The utility is proposing to close two of the San Juan plant’s four coal-fired units and replace the lost capacity with more coal-generated power from another unit at the plant, as well as natural gas from a proposed new facility, nuclear power from the Palo Verde plant in Arizona and a small percentage of solar power.


In a proposal for a rate increase filed in August, PNM asked to raise its rates for residential customers by 15.8 percent. That would mean about $123.5 million in revenue.


The company said that, if the Public Regulation Commission approves the San Juan plan, that would mean cheaper coal costs, which would mean the rate increase would be closer to 8.31 percent for the average residence.

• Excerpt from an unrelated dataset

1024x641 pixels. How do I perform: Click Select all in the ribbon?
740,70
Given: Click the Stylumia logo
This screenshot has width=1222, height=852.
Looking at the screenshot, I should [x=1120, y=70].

The five-member Public Regulation Commission will vote on both the power plant plan and the rate increase.


Van Winkle also said PNM, in the San Juan plan, significantly understated the rate increases it plans during the next 20 years.


The utility’s revenue requirements in the request for a rate increase are estimated at $77 million in 2018, not the $10 million figure stated in the San Juan plan. The miscalculation would amount to $2.3 billion over 20 years. Van Winkle said.

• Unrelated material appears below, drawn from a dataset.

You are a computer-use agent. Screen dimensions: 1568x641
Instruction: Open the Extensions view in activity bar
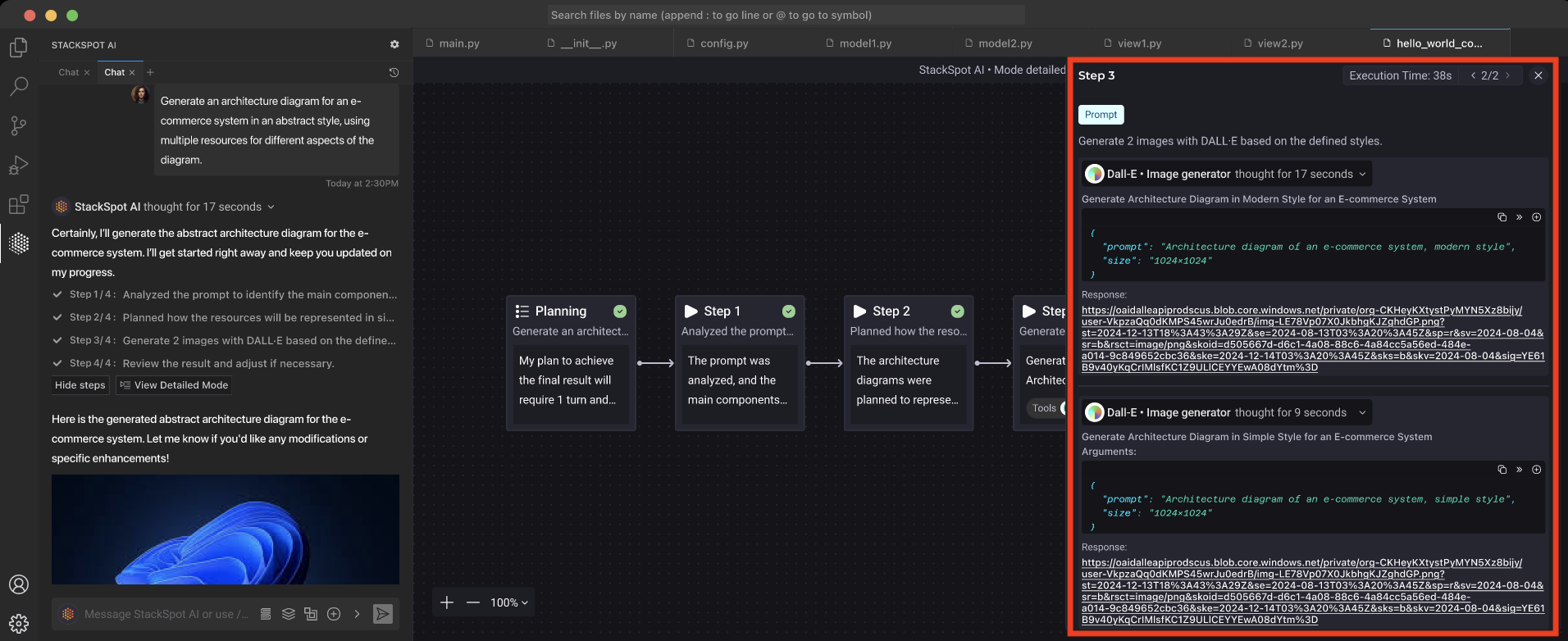pos(19,204)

He also said that PNM provided false assumptions in its computer modeling program about value of Palo Verde that “biased the outcome” in favor of the utility’s plan.


“When these inconsistencies were removed, four alternative replacement plans were more cost-effective,” he said. Those plans use more renewable energy than PNM’s proposal.


In addition, Van Winkle said, PNM overestimated the cost of renewable energy in its computer program. PNM used a figure of 6.8 cents per kilowatt-hour for solar power. However, in Southern New Mexico, Southwestern Public Service is seeking approval from the Public Regulation Commission for a plan that would use 140 megawatts of solar energy that sells for 4.2 cents per kilowatt-hour.


When the revenue requirements analysis is corrected, Van Winkle said, at least three alternative plans — all of which involve more use of solar and wind energy — are more cost-effective than PNM’s plan.


New Energy Economy is recommending that PNM use 400 megawatts of wind and solar energy by early 2018. PNM’s plan calls for 40 megawatts of solar power at San Juan.


In its statement, PNM said: “Contrary to [New Energy’s] allegations, PNM has a longstanding commitment to renewable energy.”


The company also noted that the latest stipulation agreement for the San Juan plant has been endorsed by “several parties that represent renewable energy, environmental and customer interests.”